EXERCISE TEXT:
###

M in its Sights : Audi RS 4 [review]
Thu, 01/21/2010 - 05:09 — admin
For Audi, the RS 4 does not just represent the pinnacle of high performance, it ushers in a new ideology for the brand. We take a fast drive through Tuscany to ascertain the changes at the top.
With experience garnered from owning and developing new generation Lamborghinis, Audi has managed to develop a new high power 4.2L non-turbocharged V8 that reaches the requisite 100 bhp per litre benchmark to produce a stunning 420bhp and 430Nm. To be able to turn out such high figures, the engine has to spin beyond the normal 7000rpm limit to an incredible 8250rpm before it stops.
Like most German supercars, its top speed is electronically capped at 250 km/h. However the large engine allows the driver to be “lazy”, without the need to constantly shift down a gear or two as the low speed flexibility of the V8 lugs the RS 4 around with consummate ease. This makes the RS 4 easy to use in heavy city traffic.
Equally adept is its uprated suspension. It is undoubtedly firm but yet possesses a cushioned step over rough tarmac. The lowered suspension rests on large, sticky Pirelli tyres and together with the Dynamic Ride Control (DRC) combines confident handling with decent ride characteristics over a wide range of road conditions.
To enhance steering feel it has speed sensitive assistance that quickly firms up once on the move but at parking speeds it is easy to twirl taking the chore out of parking duties There always is a gentlemanly characteristic to how the RS 4 responds despite its towering ability, more like a slight aloofness when one is at the helm despite wringing the RS 4 to within an inch of its life on a race track like we did in Milan.
The overall package delivers an unflappable performance over almost all road conditions and its cool and collected nature always allows the driver to arrive unruffled.
At the moment Audi is the only manufacturer concentrating on high-performance all-wheel drive automobiles and is confident enough to allow us to pilot it through a soaking wet test circuit.

###

EXERCISE DATA:
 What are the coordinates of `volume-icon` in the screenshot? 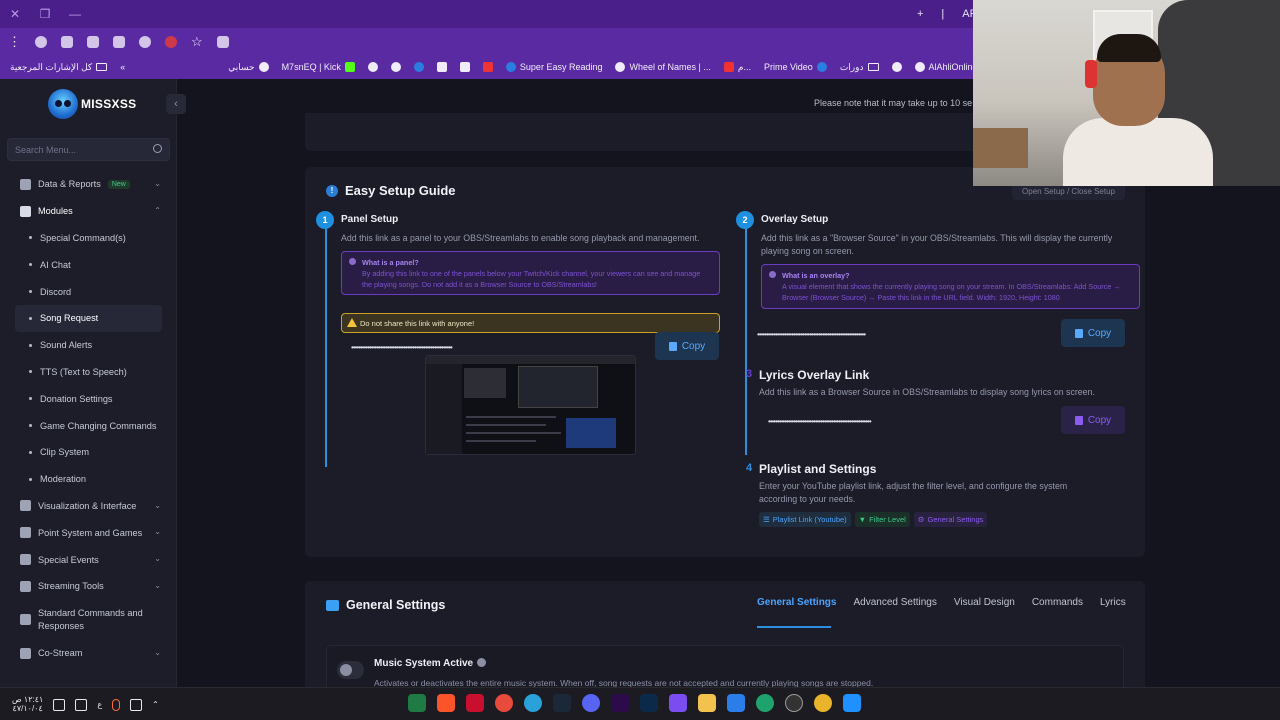 It's located at (60, 704).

###

PROMPT 1: According to the Audi RS 4 review, how high does the V8 engine spin before it stops?
PROMPT 2: Pick up the Audi RS 4 review after its last sentence and write the next part.

ANSWER BOX 1: 8250rpm

ANSWER BOX 2:
While there is debate as to whether all-wheel drive or rear-wheel drive is better, manufacturers have now exceeded what power that can safely be deployed by just one pair of tyres.
As they find even more power with each passing upgrade, it will be obvious that all-wheel drive is the only solution. While it is true that rear wheel drive endears itself better to enthusiasts, most drivers if not all will agree that all-wheel drive feels safer and more sure-footed especially in the wet and over unfamiliar roads.
Currently Audi offers no Tiptronic transmission, but the 6-speed manual is a gem to use and the clutch is remarkably light for something that has to deal with 420bhp.
Externally it is not obvious that the RS 4 is a supercar but look carefully and one will detect small clues like the slightly flared wheel arches, subtly lowered suspension, bigger brakes and larger air openings for the powerful engine.
In Germany, it is also likely that new owners will order the RS 4 sans badges, so that only the cognoscenti will recognise the RS 4 for what it is and the ignorant masses will not have their sensibilities offended until one blitzes past them at 250km/h on the autobahn. In the absence of new contenders from BMW and Mercedes-Benz, there is no better wolf in sheep’s clothing than the RS 4, at least for the moment.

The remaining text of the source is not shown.